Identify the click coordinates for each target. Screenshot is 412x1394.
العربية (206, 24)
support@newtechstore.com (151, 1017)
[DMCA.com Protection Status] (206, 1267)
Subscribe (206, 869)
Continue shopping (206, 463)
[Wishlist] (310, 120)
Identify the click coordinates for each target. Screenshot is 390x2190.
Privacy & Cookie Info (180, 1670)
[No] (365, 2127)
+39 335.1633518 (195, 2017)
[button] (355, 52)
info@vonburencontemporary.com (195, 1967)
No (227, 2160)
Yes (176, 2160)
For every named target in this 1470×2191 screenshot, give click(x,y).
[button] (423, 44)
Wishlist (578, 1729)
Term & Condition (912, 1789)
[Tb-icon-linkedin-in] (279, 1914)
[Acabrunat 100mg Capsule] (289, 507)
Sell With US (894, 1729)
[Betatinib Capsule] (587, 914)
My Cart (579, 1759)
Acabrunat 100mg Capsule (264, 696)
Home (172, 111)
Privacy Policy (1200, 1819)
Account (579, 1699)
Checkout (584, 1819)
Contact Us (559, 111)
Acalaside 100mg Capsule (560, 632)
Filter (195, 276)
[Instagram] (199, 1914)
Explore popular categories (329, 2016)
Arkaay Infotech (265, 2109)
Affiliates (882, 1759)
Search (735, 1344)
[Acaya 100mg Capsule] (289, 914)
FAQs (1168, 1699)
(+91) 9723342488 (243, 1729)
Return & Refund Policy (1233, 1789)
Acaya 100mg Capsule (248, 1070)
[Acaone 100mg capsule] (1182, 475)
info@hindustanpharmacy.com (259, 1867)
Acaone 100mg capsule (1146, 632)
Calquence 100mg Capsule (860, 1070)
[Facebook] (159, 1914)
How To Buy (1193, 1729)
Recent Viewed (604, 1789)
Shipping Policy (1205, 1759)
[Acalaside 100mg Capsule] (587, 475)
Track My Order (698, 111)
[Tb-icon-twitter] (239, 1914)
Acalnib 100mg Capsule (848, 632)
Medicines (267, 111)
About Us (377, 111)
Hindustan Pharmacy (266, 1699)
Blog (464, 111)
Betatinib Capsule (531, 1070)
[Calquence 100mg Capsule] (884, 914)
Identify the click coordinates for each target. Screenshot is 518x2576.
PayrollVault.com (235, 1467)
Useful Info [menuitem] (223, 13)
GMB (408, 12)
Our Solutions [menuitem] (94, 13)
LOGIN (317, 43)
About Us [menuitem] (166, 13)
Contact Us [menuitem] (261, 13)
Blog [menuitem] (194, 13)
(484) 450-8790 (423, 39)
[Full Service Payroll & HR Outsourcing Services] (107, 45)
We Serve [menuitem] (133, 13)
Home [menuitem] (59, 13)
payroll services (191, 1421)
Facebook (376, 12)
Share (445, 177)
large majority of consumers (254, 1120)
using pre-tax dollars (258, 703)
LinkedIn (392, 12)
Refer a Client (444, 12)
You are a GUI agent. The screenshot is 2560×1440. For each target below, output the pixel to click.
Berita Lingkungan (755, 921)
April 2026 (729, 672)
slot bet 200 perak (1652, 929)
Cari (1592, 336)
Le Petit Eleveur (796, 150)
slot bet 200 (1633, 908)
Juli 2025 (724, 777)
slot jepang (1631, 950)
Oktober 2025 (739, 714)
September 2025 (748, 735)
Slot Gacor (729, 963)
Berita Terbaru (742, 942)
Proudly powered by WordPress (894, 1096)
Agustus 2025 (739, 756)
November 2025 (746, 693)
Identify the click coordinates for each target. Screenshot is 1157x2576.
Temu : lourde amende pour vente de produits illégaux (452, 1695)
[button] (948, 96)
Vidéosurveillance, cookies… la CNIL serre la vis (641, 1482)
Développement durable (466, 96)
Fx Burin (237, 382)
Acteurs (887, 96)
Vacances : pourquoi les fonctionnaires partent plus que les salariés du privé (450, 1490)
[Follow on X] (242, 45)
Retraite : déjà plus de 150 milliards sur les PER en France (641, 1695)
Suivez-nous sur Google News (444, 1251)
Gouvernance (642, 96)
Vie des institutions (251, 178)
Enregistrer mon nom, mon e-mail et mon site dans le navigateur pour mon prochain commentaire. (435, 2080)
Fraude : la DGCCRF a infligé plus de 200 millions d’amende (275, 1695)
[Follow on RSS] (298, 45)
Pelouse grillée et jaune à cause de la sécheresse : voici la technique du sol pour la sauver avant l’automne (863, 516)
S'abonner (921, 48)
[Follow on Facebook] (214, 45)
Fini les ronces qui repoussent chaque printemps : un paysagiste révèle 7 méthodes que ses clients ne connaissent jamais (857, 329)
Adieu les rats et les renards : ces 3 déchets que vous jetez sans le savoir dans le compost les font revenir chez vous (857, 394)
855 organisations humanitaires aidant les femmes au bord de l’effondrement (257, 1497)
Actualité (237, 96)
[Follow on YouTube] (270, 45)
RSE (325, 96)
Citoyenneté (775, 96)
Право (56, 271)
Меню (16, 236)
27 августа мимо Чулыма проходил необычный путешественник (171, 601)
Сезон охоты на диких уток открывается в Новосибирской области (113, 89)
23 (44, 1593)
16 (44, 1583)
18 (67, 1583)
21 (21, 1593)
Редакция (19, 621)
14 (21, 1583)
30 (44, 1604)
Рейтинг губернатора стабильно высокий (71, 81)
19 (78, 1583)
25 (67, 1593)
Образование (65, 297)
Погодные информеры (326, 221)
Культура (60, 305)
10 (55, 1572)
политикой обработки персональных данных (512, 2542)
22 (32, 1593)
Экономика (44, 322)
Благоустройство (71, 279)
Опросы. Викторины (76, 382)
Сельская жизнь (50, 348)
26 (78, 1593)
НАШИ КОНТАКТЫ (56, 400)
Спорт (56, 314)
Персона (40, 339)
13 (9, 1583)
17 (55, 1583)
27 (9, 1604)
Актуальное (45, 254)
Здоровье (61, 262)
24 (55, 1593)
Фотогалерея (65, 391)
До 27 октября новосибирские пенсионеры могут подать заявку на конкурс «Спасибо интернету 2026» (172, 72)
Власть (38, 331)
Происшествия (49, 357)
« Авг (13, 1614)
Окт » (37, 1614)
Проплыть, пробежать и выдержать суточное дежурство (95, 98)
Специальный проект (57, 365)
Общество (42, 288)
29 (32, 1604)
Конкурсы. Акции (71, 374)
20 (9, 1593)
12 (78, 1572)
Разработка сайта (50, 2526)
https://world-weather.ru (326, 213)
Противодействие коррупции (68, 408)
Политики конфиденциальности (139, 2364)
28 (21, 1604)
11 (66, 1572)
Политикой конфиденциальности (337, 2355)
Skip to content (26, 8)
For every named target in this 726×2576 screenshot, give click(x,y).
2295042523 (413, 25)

::::::::::

- [Task details]:
The records above are to be reproduced exactly, with nothing left out.

- [Response below]:
Identify the click coordinates for each target. Screenshot is 412x1394.
العربية (206, 24)
support@newtechstore.com (151, 1017)
[DMCA.com Protection Status] (206, 1267)
Subscribe (206, 869)
Continue shopping (206, 463)
[Wishlist] (310, 120)
Identify the click coordinates for each target. Screenshot is 390x2190.
Privacy & Cookie Info (180, 1670)
[No] (365, 2127)
+39 335.1633518 (195, 2017)
[button] (355, 52)
info@vonburencontemporary.com (195, 1967)
No (227, 2160)
Yes (176, 2160)
For every named target in this 1470×2191 screenshot, give click(x,y).
[button] (423, 44)
Wishlist (578, 1729)
Term & Condition (912, 1789)
[Tb-icon-linkedin-in] (279, 1914)
[Acabrunat 100mg Capsule] (289, 507)
Sell With US (894, 1729)
[Betatinib Capsule] (587, 914)
My Cart (579, 1759)
Acabrunat 100mg Capsule (264, 696)
Home (172, 111)
Privacy Policy (1200, 1819)
Account (579, 1699)
Checkout (584, 1819)
Contact Us (559, 111)
Acalaside 100mg Capsule (560, 632)
Filter (195, 276)
[Instagram] (199, 1914)
Explore popular categories (329, 2016)
Arkaay Infotech (265, 2109)
Affiliates (882, 1759)
Search (735, 1344)
[Acaya 100mg Capsule] (289, 914)
FAQs (1168, 1699)
(+91) 9723342488 (243, 1729)
Return & Refund Policy (1233, 1789)
Acaya 100mg Capsule (248, 1070)
[Acaone 100mg capsule] (1182, 475)
info@hindustanpharmacy.com (259, 1867)
Acaone 100mg capsule (1146, 632)
Calquence 100mg Capsule (860, 1070)
[Facebook] (159, 1914)
How To Buy (1193, 1729)
Recent Viewed (604, 1789)
Shipping Policy (1205, 1759)
[Acalaside 100mg Capsule] (587, 475)
Track My Order (698, 111)
[Tb-icon-twitter] (239, 1914)
Acalnib 100mg Capsule (848, 632)
Medicines (267, 111)
About Us (377, 111)
Hindustan Pharmacy (266, 1699)
Blog (464, 111)
Betatinib Capsule (531, 1070)
[Calquence 100mg Capsule] (884, 914)
Identify the click coordinates for each target. Screenshot is 518x2576.
PayrollVault.com (235, 1467)
Useful Info [menuitem] (223, 13)
GMB (408, 12)
Our Solutions [menuitem] (94, 13)
LOGIN (317, 43)
About Us [menuitem] (166, 13)
Contact Us [menuitem] (261, 13)
Blog [menuitem] (194, 13)
(484) 450-8790 (423, 39)
[Full Service Payroll & HR Outsourcing Services] (107, 45)
We Serve [menuitem] (133, 13)
Home [menuitem] (59, 13)
payroll services (191, 1421)
Facebook (376, 12)
Share (445, 177)
large majority of consumers (254, 1120)
using pre-tax dollars (258, 703)
LinkedIn (392, 12)
Refer a Client (444, 12)
You are a GUI agent. The screenshot is 2560×1440. For each target below, output the pixel to click.
Berita Lingkungan (755, 921)
April 2026 (729, 672)
slot bet 200 perak (1652, 929)
Cari (1592, 336)
Le Petit Eleveur (796, 150)
slot bet 200 (1633, 908)
Juli 2025 (724, 777)
slot jepang (1631, 950)
Oktober 2025 (739, 714)
September 2025 (748, 735)
Slot Gacor (729, 963)
Berita Terbaru (742, 942)
Proudly powered by WordPress (894, 1096)
Agustus 2025 (739, 756)
November 2025 (746, 693)
Identify the click coordinates for each target. Screenshot is 1157x2576.
Temu : lourde amende pour vente de produits illégaux (452, 1695)
[button] (948, 96)
Vidéosurveillance, cookies… la CNIL serre la vis (641, 1482)
Développement durable (466, 96)
Fx Burin (237, 382)
Acteurs (887, 96)
Vacances : pourquoi les fonctionnaires partent plus que les salariés du privé (450, 1490)
[Follow on X] (242, 45)
Retraite : déjà plus de 150 milliards sur les PER en France (641, 1695)
Suivez-nous sur Google News (444, 1251)
Gouvernance (642, 96)
Vie des institutions (251, 178)
Enregistrer mon nom, mon e-mail et mon site dans le navigateur pour mon prochain commentaire. (435, 2080)
Fraude : la DGCCRF a infligé plus de 200 millions d’amende (275, 1695)
[Follow on RSS] (298, 45)
Pelouse grillée et jaune à cause de la sécheresse : voici la technique du sol pour la sauver avant l’automne (863, 516)
S'abonner (921, 48)
[Follow on Facebook] (214, 45)
Fini les ronces qui repoussent chaque printemps : un paysagiste révèle 7 méthodes que ses clients ne connaissent jamais (857, 329)
Adieu les rats et les renards : ces 3 déchets que vous jetez sans le savoir dans le compost les font revenir chez vous (857, 394)
855 organisations humanitaires aidant les femmes au bord de l’effondrement (257, 1497)
Actualité (237, 96)
[Follow on YouTube] (270, 45)
RSE (325, 96)
Citoyenneté (775, 96)
Право (56, 271)
Меню (16, 236)
27 августа мимо Чулыма проходил необычный путешественник (171, 601)
Сезон охоты на диких уток открывается в Новосибирской области (113, 89)
23 (44, 1593)
16 (44, 1583)
18 (67, 1583)
21 (21, 1593)
Редакция (19, 621)
14 (21, 1583)
30 (44, 1604)
Рейтинг губернатора стабильно высокий (71, 81)
19 (78, 1583)
25 (67, 1593)
Образование (65, 297)
Погодные информеры (326, 221)
Культура (60, 305)
10 (55, 1572)
политикой обработки персональных данных (512, 2542)
22 (32, 1593)
Экономика (44, 322)
Благоустройство (71, 279)
Опросы. Викторины (76, 382)
Сельская жизнь (50, 348)
26 (78, 1593)
НАШИ КОНТАКТЫ (56, 400)
Спорт (56, 314)
Персона (40, 339)
13 (9, 1583)
17 (55, 1583)
27 (9, 1604)
Актуальное (45, 254)
Здоровье (61, 262)
24 (55, 1593)
Фотогалерея (65, 391)
До 27 октября новосибирские пенсионеры могут подать заявку на конкурс «Спасибо интернету 2026» (172, 72)
Власть (38, 331)
Происшествия (49, 357)
« Авг (13, 1614)
Окт » (37, 1614)
Проплыть, пробежать и выдержать суточное дежурство (95, 98)
Специальный проект (57, 365)
Общество (42, 288)
29 (32, 1604)
Конкурсы. Акции (71, 374)
20 (9, 1593)
12 (78, 1572)
Разработка сайта (50, 2526)
https://world-weather.ru (326, 213)
Противодействие коррупции (68, 408)
Политики конфиденциальности (139, 2364)
28 (21, 1604)
11 (66, 1572)
Политикой конфиденциальности (337, 2355)
Skip to content (26, 8)
For every named target in this 726×2576 screenshot, give click(x,y).
2295042523 (413, 25)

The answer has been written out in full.